- QUESTIONS ON THE MATERIAL:
#1 Transcribe, word for word, the part of the yeast bioassay text that opens with the words containing "An illustration of" and closes with "frame (right panel).".
#2 Write what comes next in the yeast bioassay text, picking up after its final sentence.

A four-hour yeast bioassay for the direct measure of estrogenic activity in wastewater without sample extraction, concentration, or sterilization

Abstract

The assay described here represents an improved yeast bioassay that provides a rapid yet sensitive screening method for EDCs with very little hands-on time and without the need for sample preparation. Traditional receptor-mediated reporter assays in yeast were performed twelve to twenty four hours after ligand addition, used colorimetric substrates, and, in many cases, required high, non-physiological concentrations of ligand. With the advent of new chemiluminescent substrates a ligand-induced signal can be detected within thirty minutes using high picomolar to low nanomolar concentrations of estrogen. As a result of the sensitivity (EC(50) for estradiol is approximately 0.7nM) and the very short assay time (2-4h) environmental water samples can typically be assayed directly without sterilization, extraction, and concentration. Thus, these assays represent rapid and sensitive approaches for determining the presence of contaminants in environmental samples. As proof of principle, we directly assayed wastewater influent and effluent taken from a wastewater treatment plant in the El Paso, TX area for the presence of estrogenic activity. The data obtained in the four-hour yeast bioassay directly correlated with GC-mass spectrometry analysis of these same water samples.

Figure 1

An illustration of the four-hour yeast bioassay protocol. A saturated overnight culture is diluted back to an O.D.₆₀₀ of 0.08 and allowed to reach log phase growth before the addition of sample. Wastewater samples that typically have higher levels of contaminants can be assayed directly by mixing with concentrated yeast medium and placed on the cells for 2 hours prior to substrate addition (left panel). The samples can be extracted and concentrated as with traditional yeast assays when ligand levels are below values needed for direct detection. However, in this assay, the cells only need to be treated with concentrated sample for 2 hours prior to substrate addition and, thus, the concentrated samples can still be assayed in a 4-hour time frame (right panel).

- DATA SUPPLIED:
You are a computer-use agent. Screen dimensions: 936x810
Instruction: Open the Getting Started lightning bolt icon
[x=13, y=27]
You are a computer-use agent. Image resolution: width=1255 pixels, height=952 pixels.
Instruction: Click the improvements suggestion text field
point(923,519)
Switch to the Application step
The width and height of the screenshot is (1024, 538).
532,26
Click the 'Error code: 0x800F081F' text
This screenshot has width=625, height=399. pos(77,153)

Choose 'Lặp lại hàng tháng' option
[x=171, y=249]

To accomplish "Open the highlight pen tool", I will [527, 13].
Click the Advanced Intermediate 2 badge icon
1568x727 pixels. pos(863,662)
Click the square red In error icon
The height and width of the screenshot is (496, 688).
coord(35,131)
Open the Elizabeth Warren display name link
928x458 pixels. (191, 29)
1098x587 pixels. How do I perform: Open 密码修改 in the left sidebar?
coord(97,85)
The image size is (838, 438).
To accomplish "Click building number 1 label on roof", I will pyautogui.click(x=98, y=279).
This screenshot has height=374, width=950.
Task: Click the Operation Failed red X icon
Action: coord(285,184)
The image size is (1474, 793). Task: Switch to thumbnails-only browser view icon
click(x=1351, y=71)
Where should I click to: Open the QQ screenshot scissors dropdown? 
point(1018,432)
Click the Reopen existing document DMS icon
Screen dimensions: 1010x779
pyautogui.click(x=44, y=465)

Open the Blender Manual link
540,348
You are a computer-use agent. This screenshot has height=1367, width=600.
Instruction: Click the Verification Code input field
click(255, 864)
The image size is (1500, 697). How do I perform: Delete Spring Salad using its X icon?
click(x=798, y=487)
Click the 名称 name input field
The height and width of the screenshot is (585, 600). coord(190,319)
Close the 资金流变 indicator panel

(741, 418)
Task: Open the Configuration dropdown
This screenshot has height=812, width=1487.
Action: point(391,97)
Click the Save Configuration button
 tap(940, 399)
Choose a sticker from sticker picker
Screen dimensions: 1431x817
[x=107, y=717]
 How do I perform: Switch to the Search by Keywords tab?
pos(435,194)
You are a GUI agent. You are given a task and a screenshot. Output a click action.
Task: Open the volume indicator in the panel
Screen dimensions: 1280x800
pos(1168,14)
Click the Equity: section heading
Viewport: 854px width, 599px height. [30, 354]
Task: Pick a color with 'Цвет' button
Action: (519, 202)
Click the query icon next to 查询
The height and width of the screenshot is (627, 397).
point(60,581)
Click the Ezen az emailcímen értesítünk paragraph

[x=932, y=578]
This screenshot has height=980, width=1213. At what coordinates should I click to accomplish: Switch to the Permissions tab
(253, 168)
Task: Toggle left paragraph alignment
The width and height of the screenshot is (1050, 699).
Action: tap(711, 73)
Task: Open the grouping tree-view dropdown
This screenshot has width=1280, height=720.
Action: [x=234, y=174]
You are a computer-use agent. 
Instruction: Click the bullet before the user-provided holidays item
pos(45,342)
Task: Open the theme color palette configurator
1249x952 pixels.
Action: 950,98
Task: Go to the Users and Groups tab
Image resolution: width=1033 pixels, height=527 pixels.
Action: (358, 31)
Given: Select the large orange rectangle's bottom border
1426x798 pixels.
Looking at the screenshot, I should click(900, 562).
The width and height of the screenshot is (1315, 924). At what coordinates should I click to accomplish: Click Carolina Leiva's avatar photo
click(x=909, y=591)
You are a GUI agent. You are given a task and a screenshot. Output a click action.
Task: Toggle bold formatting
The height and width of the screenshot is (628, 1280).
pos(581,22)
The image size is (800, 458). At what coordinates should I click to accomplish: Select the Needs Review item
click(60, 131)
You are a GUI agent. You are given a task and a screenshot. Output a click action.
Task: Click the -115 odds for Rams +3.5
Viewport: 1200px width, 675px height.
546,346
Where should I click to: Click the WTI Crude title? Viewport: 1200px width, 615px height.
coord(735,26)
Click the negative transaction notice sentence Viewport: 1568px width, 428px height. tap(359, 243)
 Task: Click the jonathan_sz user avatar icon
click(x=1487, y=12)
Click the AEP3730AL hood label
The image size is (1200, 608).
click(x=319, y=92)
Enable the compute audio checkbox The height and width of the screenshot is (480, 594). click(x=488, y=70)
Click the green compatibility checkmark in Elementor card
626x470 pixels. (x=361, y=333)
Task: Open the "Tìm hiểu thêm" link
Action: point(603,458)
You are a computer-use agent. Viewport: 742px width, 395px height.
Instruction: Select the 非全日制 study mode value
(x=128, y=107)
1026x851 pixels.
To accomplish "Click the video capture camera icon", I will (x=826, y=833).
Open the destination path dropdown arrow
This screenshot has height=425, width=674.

- REPLIES:
#1
An illustration of the four-hour yeast bioassay protocol. A saturated overnight culture is diluted back to an O.D.₆₀₀ of 0.08 and allowed to reach log phase growth before the addition of sample. Wastewater samples that typically have higher levels of contaminants can be assayed directly by mixing with concentrated yeast medium and placed on the cells for 2 hours prior to substrate addition (left panel). The samples can be extracted and concentrated as with traditional yeast assays when ligand levels are below values needed for direct detection. However, in this assay, the cells only need to be treated with concentrated sample for 2 hours prior to substrate addition and, thus, the concentrated samples can still be assayed in a 4-hour time frame (right panel).

#2
Figure 2

Four-hour yeast bioassay method comparisons. A) Representative 17β-estradiol dose-response curves in which the ligand solubilized in ethanol vehicle was added directly to the wells (open circles; Figure 1 right panel) or was diluted in water and treated the same as wastewater samples (closed squares, Figure 1 left panel) are shown. The resulting EC₅₀ values averaged from 3 independent assays±standard deviation were 1.45 × 10⁻¹⁰ M±0.1 for concentrated ligand and 1.51 × 10⁻¹⁰ M±0.1 for ligand diluted in water. B) Water samples taken from the same wastewater treatment plant were either assayed directly without any preparation or assayed after filtration to remove particulates and filter sterilization through a 0.2 μm filter. Effluent “Chemical” represents samples that were chemically treated prior to sample collection. Effluent “Biological” represents samples that were both chemically treated and biologically filtered prior to sample collection (see Materials and Methods for a detailed description of these treatment processes). Each data point is an average of three replicates with error bars representing standard deviation. The data obtained from the filtered samples were significantly reduced as compared to the non-filtered samples with a p value < 0.001. The inset is a 17β-estradiol positive control shown at 0 and 0.1 nM.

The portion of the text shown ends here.